Eric Zemmour, donc, a exposé ses vues devant un parterre réuni pour espérer l’avènement autour de Marion Maréchal d’un courant politique aux contours indéfinis, n’ayant pour point commun que l’insatisfaction devant l’état de l’extrême droite et l’envie de croire qu’on peut rassembler depuis un coin exigu. Au moins cette Convention des droites a-t-elle permis de lever l’hypothèque. Et de faire la lumière à la fois sur le charisme pour l’heure très limité de la prétendante (qui bien sûr ne prétend à rien) et sur les idées portées par l’intellectuel organique de la nouvelle extrême droite française.

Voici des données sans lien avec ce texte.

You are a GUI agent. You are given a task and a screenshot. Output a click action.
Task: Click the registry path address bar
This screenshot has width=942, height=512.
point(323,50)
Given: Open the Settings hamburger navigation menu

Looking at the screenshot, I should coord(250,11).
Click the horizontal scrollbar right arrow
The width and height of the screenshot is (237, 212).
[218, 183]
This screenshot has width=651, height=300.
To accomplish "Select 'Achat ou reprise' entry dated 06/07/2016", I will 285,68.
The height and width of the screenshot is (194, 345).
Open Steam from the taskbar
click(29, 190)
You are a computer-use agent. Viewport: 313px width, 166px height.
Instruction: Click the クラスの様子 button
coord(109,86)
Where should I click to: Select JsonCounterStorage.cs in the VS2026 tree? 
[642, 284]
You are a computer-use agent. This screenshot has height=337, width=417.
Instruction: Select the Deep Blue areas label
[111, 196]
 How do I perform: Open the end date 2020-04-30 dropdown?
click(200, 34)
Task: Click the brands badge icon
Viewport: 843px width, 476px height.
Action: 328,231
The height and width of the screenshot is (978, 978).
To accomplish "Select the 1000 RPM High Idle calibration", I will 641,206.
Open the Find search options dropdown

C’est le problème des chaînes d’information en continu : obligées de combler du temps d’antenne avec de l’image, elle effacent les hiérarchies et les frontières
Le contenu du discours en question était pour le moins édifiant. Rien, il est vrai, qui n’ait été écrit, ici ou là, par l’auteur du Suicide Français. Mais le condensé d’une telle pensée, le résultat de son évolution, de sa radicalisation, a laissé sans voix, et presque gêné, l’auditoire. Peut-être est-ce en partie dû au statut ambigu de celui qui s’exprimait. Ce qui explique, d’ailleurs, la gêne de LCI après diffusion du discours in extenso. La chaîne, bien évidemment, n’avait pas anticipé que certains propos pourraient tomber sous le coup de la loi, ce qui dénote une erreur de jugement, mais qui a du moins permis à chacun de savoir à quoi s’en tenir sur la nature exacte des positions d’Eric Zemmour. En cela, cette diffusion fut utile, malgré son caractère pour le moins inapproprié. Mais c’est le problème des chaînes d’information en continu : obligées de combler du temps d’antenne avec de l’image, elle effacent les hiérarchies et les frontières. Un discours est un discours, un politique vaut un essayiste ou un polémiste. En l’occurrence, Eric Zemmour n’est ni un politique, ni un journaliste, il est un personnage médiatique autant qu’un auteur à succès, mais son apparition au pupitre de la convention d’un embryon de parti donnait à ses mots une toute autre portée.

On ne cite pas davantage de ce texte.